(director/writer: James Ponsoldt; screenwriter: novel by Dave Eggers; cinematographer: Matthew Libatique; editor: Lisa Lassek/Franklin Peterson; music: Dannu Elfman; cast: Emily Watson (Mae), Tom Hanks(Eamon Bailey), Glenn Headly (Bonnie), Ellar Coltrane (Mercer), Bill Paxton (Vinnie), Karen Gillen (Annie), Nate Corddry(Dan), Patton Oswalt (Stenton), John Boyega (Ty); Runtime: 110; MPAA Rating: PG-13; producer: Anthony Bregman/Gary Goetzman; STX Entertainment; 2017)
“I walked away from The Circle thinking this is just one more mainstream cyberspace film that fails to connect with me.”
Reviewed by Dennis Schwartz
A dull tech thriller without the needed suspense or gravitas to pull off its dangerous pronouncements about privacy infringements. It’s a cautionary tale that’s torn from today’s headlines, but its tech settings seems as dated as yesterday’s technology. The film is based on the 2013 dystopian novel by Dave Eggers. The middle-aged James Ponsoldt (“The End of the Tour”/”Smashed”) directs and co-writes the screenplay with Eggers. The high-gloss film shoots for the obvious without being sharply satiric or saying anything new about the Internet connected world. It starts out like it might be smart as its heroine gets her footing in a tech company that might resemble Facebook or Google, but things drift off to a not so smart story that doesn’t have the conviction to wage war on either the exploitative tech industry or the opportunistic politicians watching over the Internet.
Our heroine is the innocent beauty Mae Holland (Emily Watson), who goes from cubicle obscurity in her dead-end job for the water company to the seemingly dream job of “customer experience” worker at the Circle. That’s a Silicon Valley giant corporate tech firm. It houses her in luxury at a dorm on their vast campus, and promises all kinds of money rewards. The innovative firm is run like a family operation by the smoothie con artist tech guru Eamon Bailey (Tom Hanks) and his nefarious partner Tom Stenton (Patton Oswalt).
Mae’s animated friend, the one who got her the job interview, is Annie (Karen Gillen), who by being a loyal believer in company policy has ascended to the company’s elite “Gang of 40.” That ‘group think’ gang carries out vague international tasks, such as handling world-wide regulation problems.

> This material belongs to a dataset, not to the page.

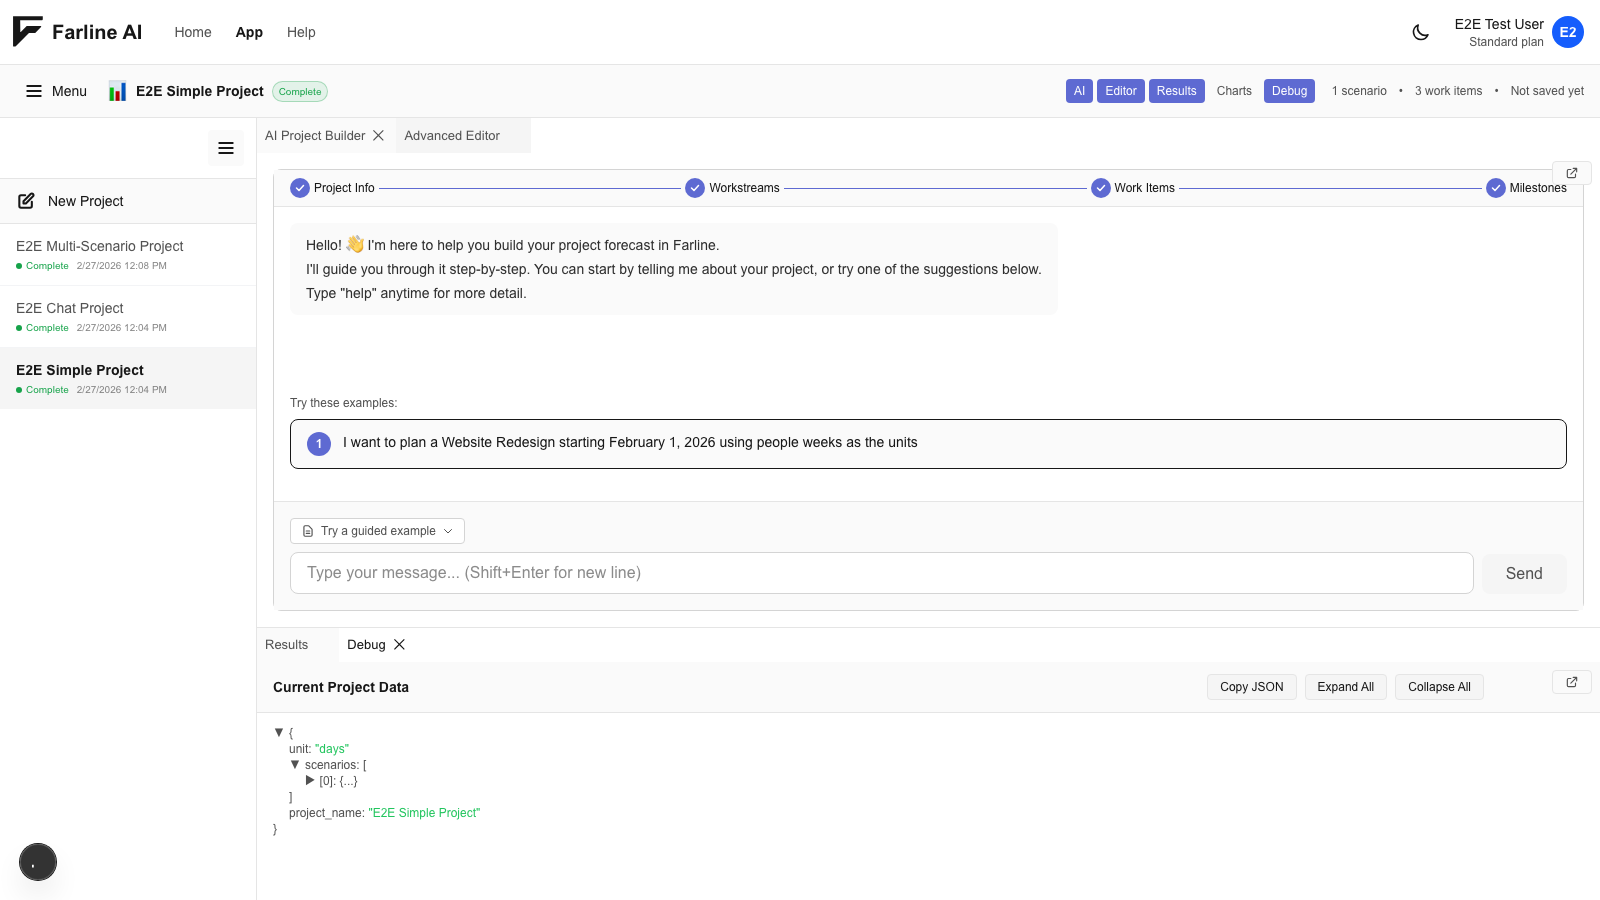Image resolution: width=1600 pixels, height=900 pixels.
Task: Collapse the sidebar with the hamburger button
Action: (226, 148)
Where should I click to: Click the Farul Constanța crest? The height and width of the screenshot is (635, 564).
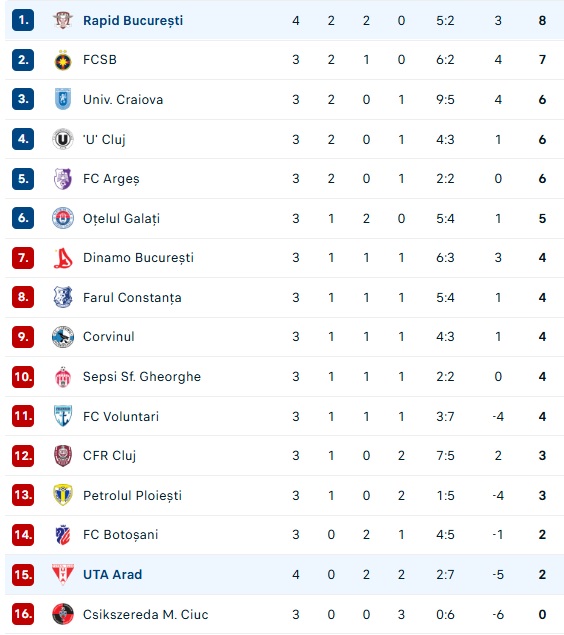63,297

The film turns its attention to telling us spying is good because it offers transparency, as the boss gives his usual “Dream Friday” lecture to the workers in the auditorium and demonstrates an eyeball-size spy cam–the company’s latest network gadget.
After Mae is saved from drowning because the company’s spyware caught her while sinking in a kayak, she becomes a true believer and is brainwashed into saying company mantras like “secrets are lies.”The shocker is when Mae is enticed to wear the dot camera that will show her every action to a computer screen watched by everyone who is connected. That will lead to her being the company mascot demonstrating that technology could be good but she will learn it is also capable of being bad.
In his last role, Bill Paxton plays Emily’s dad, suffering from MS. Glenne Headley plays her sweet mom. Mae’s ‘good people’ craftsman boyfriend is Mercer (Ellar Coltrane), the artistic opposite of The Circle’s herd-like personnel, who is stuck with trite dialogue. John Boyega is the mysterious off the grid inventor at The Circle, who in a muddled role now sees the light about this company and is willing to take risks to bring it down because of its egregious surveillance practices.
The heavy-handed and almost unbearable finale, goes full-blown into an-Orwellian shtick that comes across as superficial, as the pic voices its concerns that either Big Business or Big Brother will take away more of our liberties in its fight against evil doers or use data collected for their own personal gain of wealth or as a source of power over people. That message was delivered too awkwardly to register with much of an impact. I walked away from The Circle with an empty feeling, thinking this is just one more mainstream cyberspace film that fails to connect with me.